Dürfen Mitarbeiter den Resturlaub noch nehmen oder haben sie Anspruch auf eine Auszahlung? Was gilt für eine ordentliche und eine fristlose Kündigung?

In diesem Beitrag erfahren Sie, welche Regelungen beim Urlaubsanspruch bei einer Kündigung gelten. Wir erklären

  • wann Sie Urlaubstage ausbezahlen müssen,
  • wie Sie den Resturlaub richtig berechnen inkl. Beispielen, und
  • was Sie bei verschiedenen Kündigungsarten beachten müssen.

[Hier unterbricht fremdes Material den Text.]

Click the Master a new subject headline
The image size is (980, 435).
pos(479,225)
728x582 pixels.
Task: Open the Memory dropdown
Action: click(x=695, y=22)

1. Wie ist der gesetzliche Mindesturlaubsanspruch geregelt?

Das Bundesurlaubsgesetz (BurlG) regelt den gesetzlichen Mindesturlaubsanspruch. Dieser richtet sich nach der Anzahl der wöchentlichen oder jährlichen Arbeitstage.

Bei einer 5-Tage-Woche stehen Arbeitnehmern mindestens 20 Urlaubstage pro Jahr zu. Arbeiten Beschäftigte 6 Tage die Woche, beträgt der gesetzliche Urlaubsanspruch mindestens 24 Tage pro Jahr (vgl. § 3 BurlG).

Häufig können jedoch Tarifverträge oder Einzelvereinbarungen im Arbeitsvertrag einen höheren jährlichen Urlaubsanspruch vorsehen als gesetzlich vorgeschrieben.

Lesetipp: Wie Sie den Urlaubsanspruch berechnen (inkl. Urlaubstage Rechner)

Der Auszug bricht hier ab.